The Song Dynasty, the heyday of Han culture, was also the mature period of Chinese bonsai art. At that time, there was already a mature climbing and pruning modeling technology, and the variety of plants used for bonsai increased, and flowers and fruits, herbs and bamboo appeared, and the shape of the pots used was more diverse and beautiful. Emperor Huizong of the Song Dynasty was good at the art of calligraphy and painting, leaving behind paintings depicting bonsai such as "Listening to the QinTu". And the real proposed the word "bonsai" is the Well-known Su Dongpo, he also loves bonsai, often make his own hands, and leave a lot of rhetoric notes, such as he wrote in the "Rough Talk of Grid Things": "Basho first hair seed, with oil hairpin across its roots and eyes, it does not grow, can be used as a bonsai." "By the time of the Southern Song Dynasty, the capital city of Lin'an (present-day Hangzhou, Zhejiang) already had gardens specializing in bonsai making. The book "Mengliang Record" written by Wu Zimu of the Southern Song Dynasty has a record: "The water bridge outside the Qiantang Gate, the gardens of the East and West Horse Ponds, all planted with strange pines and exotic junipers, exquisite trees, mostly in the form of dragons and phoenixes dancing birds and beasts, the daily city is in the capital, and good people buy more for viewing..."

The Yuan Dynasty was the mature period of literati painting, and also affected the development of literati bonsai, which was called "some sub-scenery". In the Ming Dynasty, bonsai theory works such as Gao Lian's "Gaozi Bonsai Theory" appeared, and bonsai knowledge went to systematization and theorization.

The mass production of purple sand pots in the late Ming and early Qing dynasties and Shiwan basins in Guangdong marked the arrival of a period of great development and popularization of bonsai in China. In the Qing Dynasty, the commercial production and sale of bonsai appeared. In Li Dou's "Yangzhou Painting Record", it is mentioned: "There is a monk of Suzhou who is famous and illusory, good at making bonsai, often worth as much as a pot of hundreds of gold, so everyone has imitated it. "The commodity value of bonsai has promoted the development of commercialized production of bonsai, so regional genres have also emerged. The paintings of the garden theme in this period show us the different styles and artistic conceptions of bonsai.
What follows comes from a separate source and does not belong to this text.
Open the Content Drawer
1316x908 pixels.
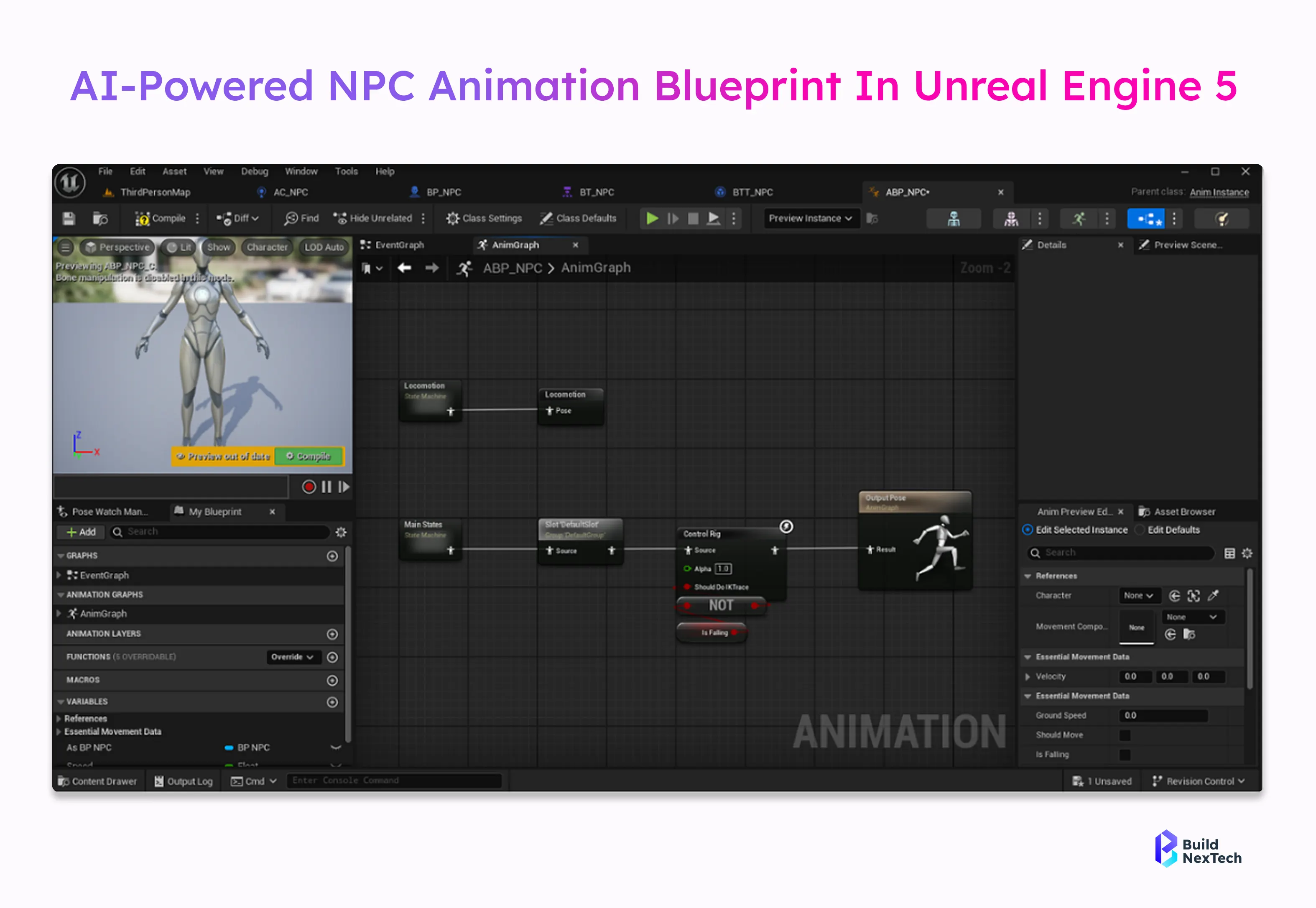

In the more than 100 years since the Opium War, foreign invasions and years of war, China began to degenerate into a semi-colonial and semi-feudal society, and bonsai art entered a downturn. After the founding of New China, the urban garden departments of all regions of the country successively established state-owned bonsai gardens, collecting the best works of bonsai that were idle at that time, and displaying them in the bonsai gardens for the public to observe. Since the early 1980s, with the rapid development of China's social economy, bonsai, a traditional culture and art with a long history, has begun to move towards rejuvenation, which not only beautifies people's lives and meets people's growing spiritual and cultural needs, but also becomes a modern green cultural industry. Nowadays, the exhibitions, academic seminars, and bonsai professional training activities held at all levels throughout the country have emerged in an endless stream, which has greatly promoted the improvement of bonsai art, which originated in China, and the ancient art of Chinese bonsai will develop more brilliantly in the future.